> _CHALLENGE_: Retype the records exactly, starting with the line that contains "You are a computer-use" and going on through the line that contains "(x=378, y=86)", both included. Leave the pictures out of your answer.

> _EXERCISE INPUTS_:
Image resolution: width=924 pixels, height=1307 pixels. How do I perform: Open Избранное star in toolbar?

==

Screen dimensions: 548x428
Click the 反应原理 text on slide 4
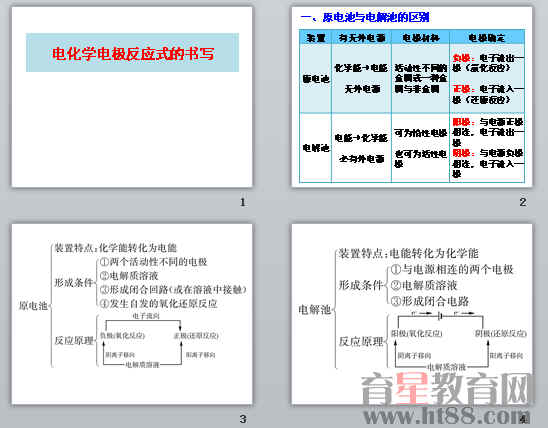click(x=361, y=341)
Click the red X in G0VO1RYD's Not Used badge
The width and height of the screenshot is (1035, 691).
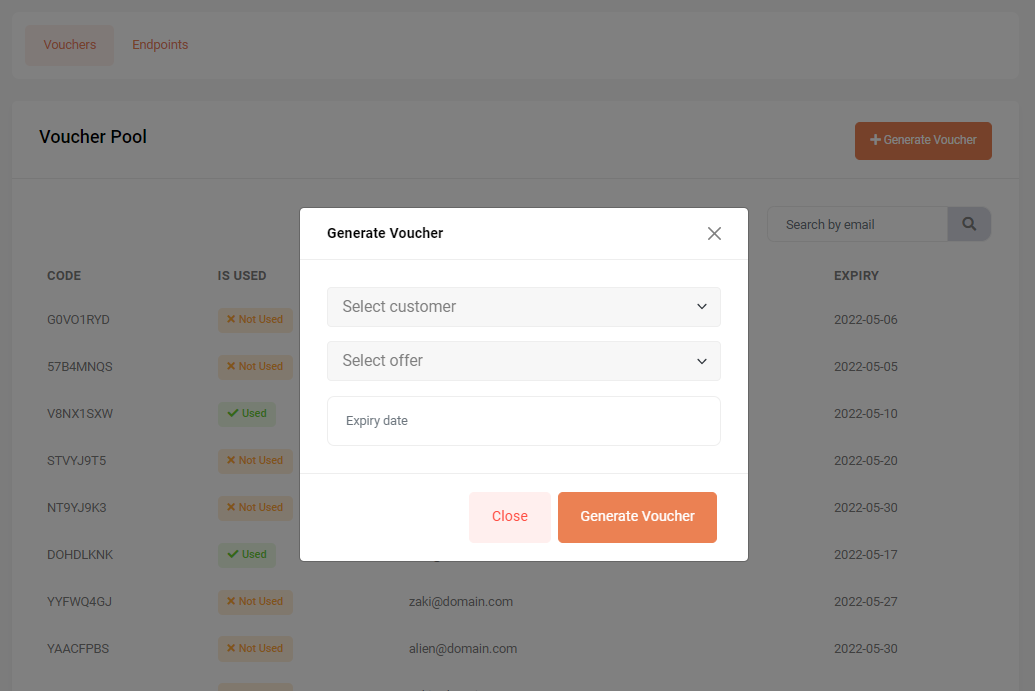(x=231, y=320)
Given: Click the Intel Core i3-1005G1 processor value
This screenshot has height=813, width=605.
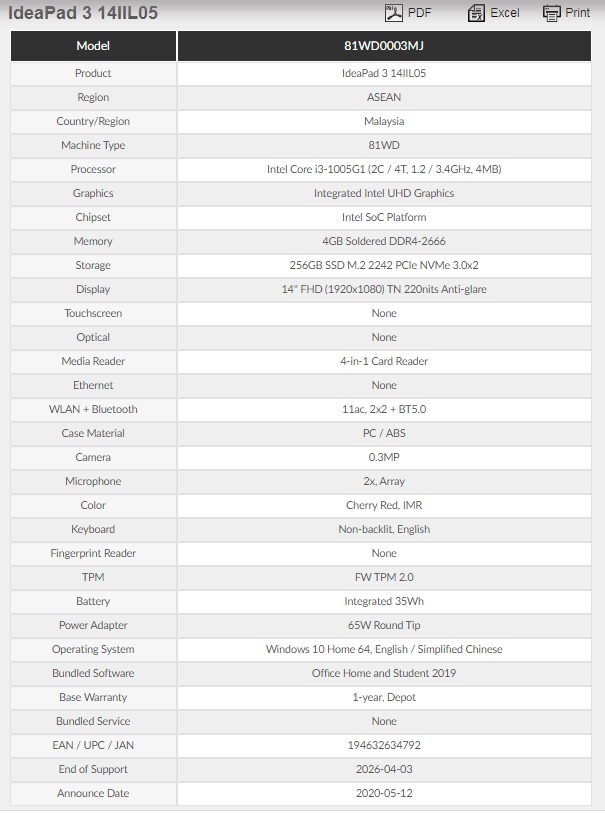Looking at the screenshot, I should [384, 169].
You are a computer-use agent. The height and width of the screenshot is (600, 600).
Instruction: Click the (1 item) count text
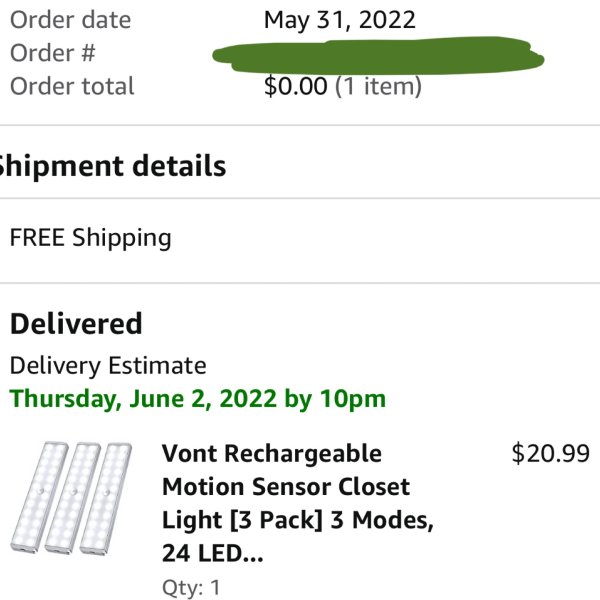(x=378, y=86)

> _TASK ANSWER_:
You are a computer-use agent. The height and width of the screenshot is (600, 600).
Instruction: Click the (1 item) count text
(x=378, y=86)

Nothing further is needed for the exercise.